SAN DIEGO (KGTV) - Researchers at the Scripps Institution of Oceanography have cracked the code on how a deep-sea bacteria creates a molecule that can fight brain cancer.
Scientists discovered the bacteria in 1990 while collecting sediment samples in the Atlantic Ocean. Within those samples, they discovered a bacteria that can create a molecule called "Salinosporamide A." That molecule can cross the blood-brain barrier, and create an enzyme called SalC which attacks cancer cells.
A drug based on that enzyme, Marizomb, is now in Phase III Clinical Trialsand has shown promise to cure brain cancer.
But the team wanted to know how the bacteria creates that enzyme.
It took 20 years, and dozens of researchers building on top of each other's work, but they finally figured it out.
"There's a whole pathway that's responsible for making this molecule. Finding that pathway is step one," explains Graduate Student Kate Bauman. She's the one who pieced it all together.
"She's a monster," jokes Professor Bradley Moore, who runs the lab. "It's a rare individual that has that much capability to put all that science together and be able to solve a really complicated problem. And that's what Kate did."
Bauman figured out the "SalC" enzyme builds an anti-cancer "warhead" by creating two, complex, reactive ring structures.
"Basically it's a pentagon and a square fused together," she says.
Bauman is the lead author of a study published this week that gives a more detailed explanation of the process.
She says the main point is now that researchers understand how it's made, they can try to replicate it in a lab.
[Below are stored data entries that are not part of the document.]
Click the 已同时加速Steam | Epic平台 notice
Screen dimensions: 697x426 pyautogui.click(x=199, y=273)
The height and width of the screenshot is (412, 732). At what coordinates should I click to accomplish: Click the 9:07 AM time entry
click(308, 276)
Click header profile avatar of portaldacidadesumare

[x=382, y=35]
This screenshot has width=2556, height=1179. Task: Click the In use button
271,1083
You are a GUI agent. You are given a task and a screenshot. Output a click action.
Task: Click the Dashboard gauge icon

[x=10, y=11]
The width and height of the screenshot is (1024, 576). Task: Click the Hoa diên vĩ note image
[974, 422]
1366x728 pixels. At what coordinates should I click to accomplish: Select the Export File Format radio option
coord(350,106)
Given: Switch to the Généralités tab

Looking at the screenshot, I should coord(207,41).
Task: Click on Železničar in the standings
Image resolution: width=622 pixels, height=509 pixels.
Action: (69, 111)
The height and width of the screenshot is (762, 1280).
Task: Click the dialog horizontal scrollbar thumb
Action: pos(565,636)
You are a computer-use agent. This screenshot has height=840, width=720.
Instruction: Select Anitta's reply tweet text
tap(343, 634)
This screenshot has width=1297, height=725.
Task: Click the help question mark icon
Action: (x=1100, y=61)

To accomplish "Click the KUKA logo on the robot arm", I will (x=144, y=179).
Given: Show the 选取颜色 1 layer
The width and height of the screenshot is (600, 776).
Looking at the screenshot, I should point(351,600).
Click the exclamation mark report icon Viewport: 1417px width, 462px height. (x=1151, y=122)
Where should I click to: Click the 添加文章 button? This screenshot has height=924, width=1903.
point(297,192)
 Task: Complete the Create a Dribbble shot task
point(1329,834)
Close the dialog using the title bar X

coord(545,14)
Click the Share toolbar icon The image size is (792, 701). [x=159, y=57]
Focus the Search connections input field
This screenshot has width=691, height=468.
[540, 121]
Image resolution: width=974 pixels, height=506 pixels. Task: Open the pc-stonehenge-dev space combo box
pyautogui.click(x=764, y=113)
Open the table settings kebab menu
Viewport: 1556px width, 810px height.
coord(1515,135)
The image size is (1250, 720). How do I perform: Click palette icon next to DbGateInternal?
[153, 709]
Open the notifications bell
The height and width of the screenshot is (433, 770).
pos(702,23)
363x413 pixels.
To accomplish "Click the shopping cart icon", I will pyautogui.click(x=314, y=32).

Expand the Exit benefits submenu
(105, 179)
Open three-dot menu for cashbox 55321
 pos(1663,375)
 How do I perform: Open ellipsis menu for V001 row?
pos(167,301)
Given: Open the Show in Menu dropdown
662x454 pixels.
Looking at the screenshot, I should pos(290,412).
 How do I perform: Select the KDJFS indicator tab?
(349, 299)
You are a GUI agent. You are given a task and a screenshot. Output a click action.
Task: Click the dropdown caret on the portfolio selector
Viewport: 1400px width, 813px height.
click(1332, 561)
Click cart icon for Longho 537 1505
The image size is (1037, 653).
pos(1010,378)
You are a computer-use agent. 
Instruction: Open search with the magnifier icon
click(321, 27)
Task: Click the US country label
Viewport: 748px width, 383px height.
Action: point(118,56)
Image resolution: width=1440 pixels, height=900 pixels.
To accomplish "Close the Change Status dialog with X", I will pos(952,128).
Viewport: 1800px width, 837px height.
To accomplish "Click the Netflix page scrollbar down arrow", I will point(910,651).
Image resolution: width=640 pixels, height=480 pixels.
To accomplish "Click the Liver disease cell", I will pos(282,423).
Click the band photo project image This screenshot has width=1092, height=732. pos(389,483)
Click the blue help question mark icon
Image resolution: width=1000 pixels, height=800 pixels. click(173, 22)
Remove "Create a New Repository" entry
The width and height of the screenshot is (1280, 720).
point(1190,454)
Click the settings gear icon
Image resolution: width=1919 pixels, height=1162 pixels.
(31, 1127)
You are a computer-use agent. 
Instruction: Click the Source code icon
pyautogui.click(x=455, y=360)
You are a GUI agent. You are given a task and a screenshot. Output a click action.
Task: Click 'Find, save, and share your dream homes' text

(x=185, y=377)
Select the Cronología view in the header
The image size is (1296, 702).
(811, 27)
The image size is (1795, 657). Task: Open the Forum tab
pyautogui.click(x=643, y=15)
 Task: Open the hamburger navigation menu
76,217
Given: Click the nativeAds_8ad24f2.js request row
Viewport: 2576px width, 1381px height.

"Now that we understand how (it) is installed, we really understand how the warhead of the molecule is created," she says.
That could make it easier to mass-produce the Marizomb drug to help people with brain cancer.
"If it gets approved (by the FDA), they're looking for long-term solutions of how to provide enough of this medicine for the 10s of 1000s of Americans who die of glioblastoma every year," says Dr. Moore.
"Our goal is to be able to use organic chemistry and enzymes that we dig out of the ocean to do things both at a larger scale and sustainably," says fellow researcher Vikram Shende. "If we can find a microbe that can do it in a way that's a little bit easier, uses a little bit less material, and pumps out a ton of it, that's really what we're hoping to be able to do with this discovery."
In addition to mass-production, Bauman says understanding how SalC is created means they can try to manipulate it and see if it can treat other cancers or immune system diseases and infections.
"Access to this enzyme SalC that installs the complicated ring structure opens the door to that in the future," Bauman says.
Funding for the research came from the National Institutes of Health, the Robert A. Welch Foundation, and the Sao Paulo Research Foundation.
In addition to publishing the paper, Bauman and her colleagues presented their findings this week at the American Chemical Society Convention in San Diego.